El intendente de Río Gallegos, Pablo Grasso, cuestionó la situación del aeropuerto de la capital santacruceña luego de la inauguración de la pista, al señalar que aún faltan protocolos para operar con determinadas condiciones climáticas. Desde la terminal aérea, el jefe comunal planteó que la falta de definiciones por parte de Nación y Provincia provoca desvíos de vuelos hacia El Calafate y afecta la actividad económica local.
El intendente de Río Gallegos, Pablo Grasso, se refirió a la situación del aeropuerto de la capital santacruceña luego de la inauguración de la pista y advirtió que todavía faltan definiciones operativas que permitan normalizar el funcionamiento de los vuelos, situación que —según planteó— impacta en el tránsito de pasajeros y en la actividad económica de la ciudad.

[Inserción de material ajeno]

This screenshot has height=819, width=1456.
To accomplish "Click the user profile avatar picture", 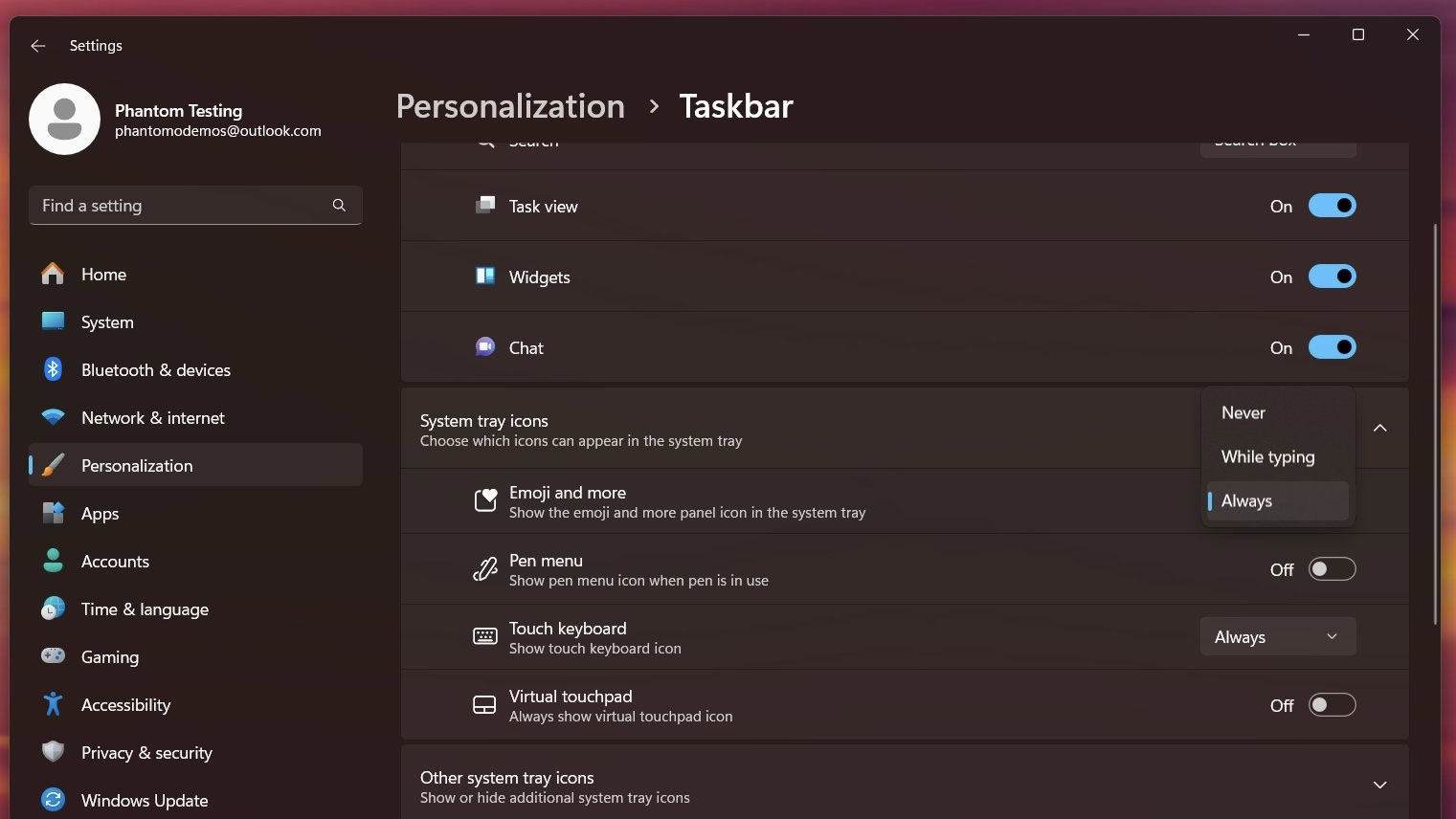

Durante su visita al aeropuerto, el jefe comunal cuestionó la falta de medidas para garantizar la operatividad frente a determinadas condiciones climáticas y sostuvo que las demoras en la implementación de protocolos afectan el funcionamiento normal del servicio aerocomercial.
En ese marco, el intendente expresó que “no solamente tuvimos que esperar muchos meses, sino que ahora falta política nacional y provincial. Inauguraron con bombos y platillos y faltaron los protocolos para los aterrizajes por el viento cruzado”, señaló.
Grasso también se refirió a las consecuencias que esta situación genera en la conectividad aérea de la capital provincial y en el movimiento de pasajeros que llegan o salen desde la ciudad.
En ese sentido, indicó que “todos los aviones van a El Calafate, la incomodidad de los que viajan y el tránsito de los vecinos que vienen a Río Gallegos y ocupan hotelería y gastronomía. Promesas vacías, así la cosa no funciona”, afirmó.
El jefe comunal sostuvo que el desvío de vuelos hacia otras ciudades de la región no solo genera inconvenientes para quienes deben trasladarse, sino que también impacta en la dinámica económica local vinculada al turismo, la hotelería y los servicios.